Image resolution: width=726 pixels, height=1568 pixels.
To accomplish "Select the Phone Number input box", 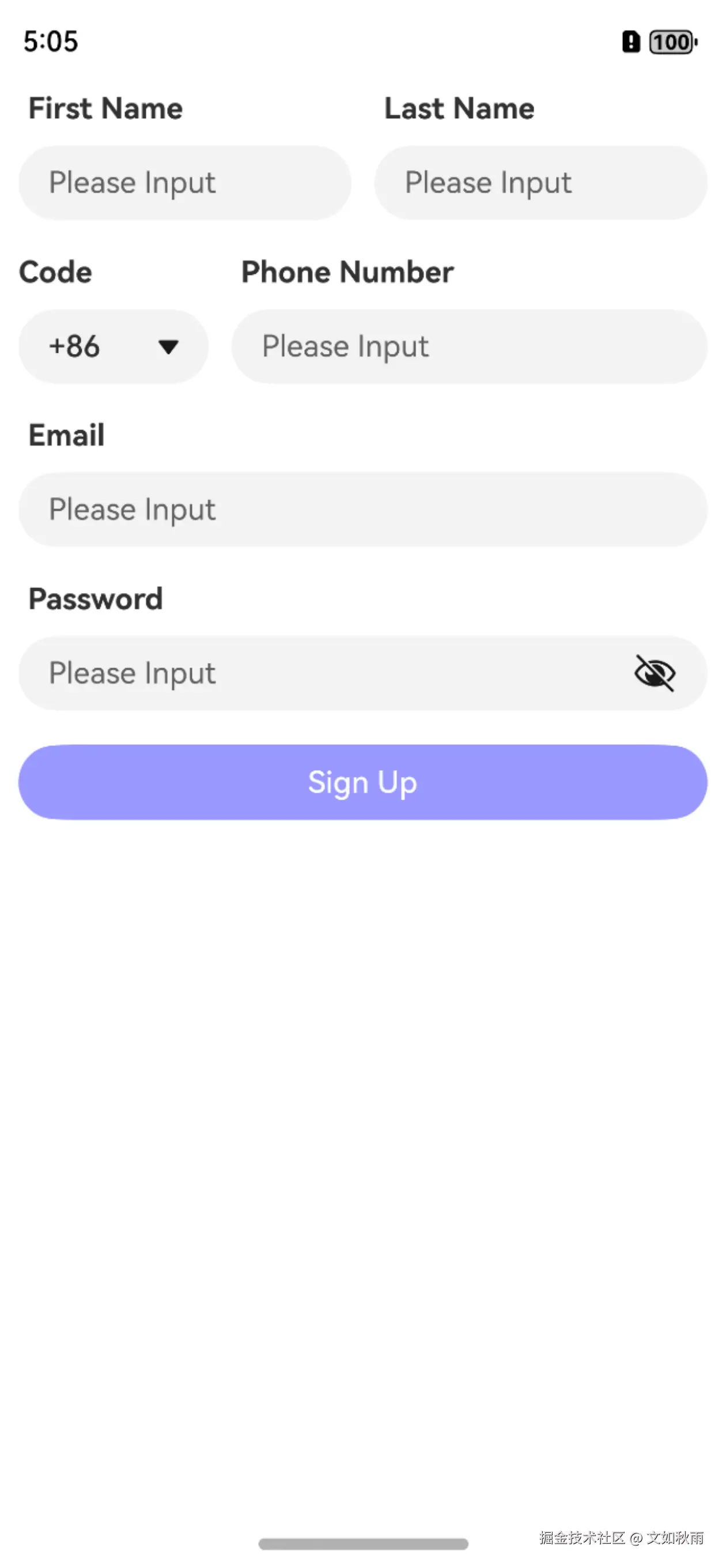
———
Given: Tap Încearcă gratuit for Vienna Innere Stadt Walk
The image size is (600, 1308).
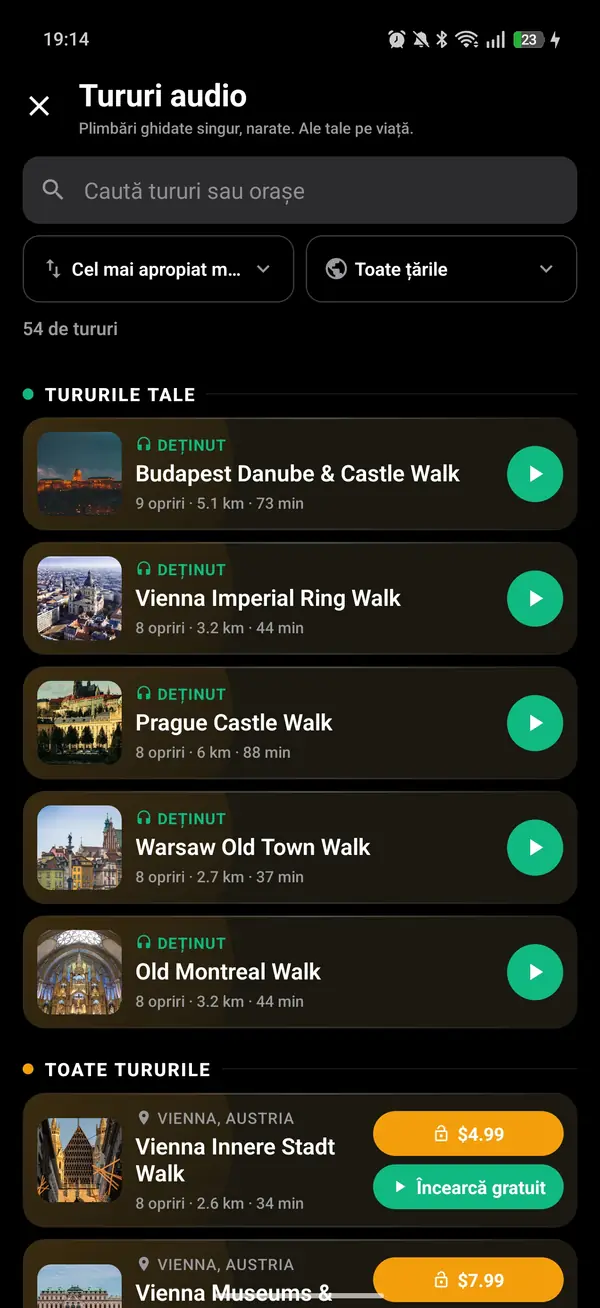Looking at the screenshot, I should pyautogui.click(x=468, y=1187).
———
### [What is needed]
Please output the listing from the line with "Given: Tap Încearcă" to the line with "Looking at the", including both of those lines and copying every line exactly, but leave out the pictures.

### [Exercise output]
Given: Tap Încearcă gratuit for Vienna Innere Stadt Walk
The image size is (600, 1308).
Looking at the screenshot, I should pyautogui.click(x=468, y=1187).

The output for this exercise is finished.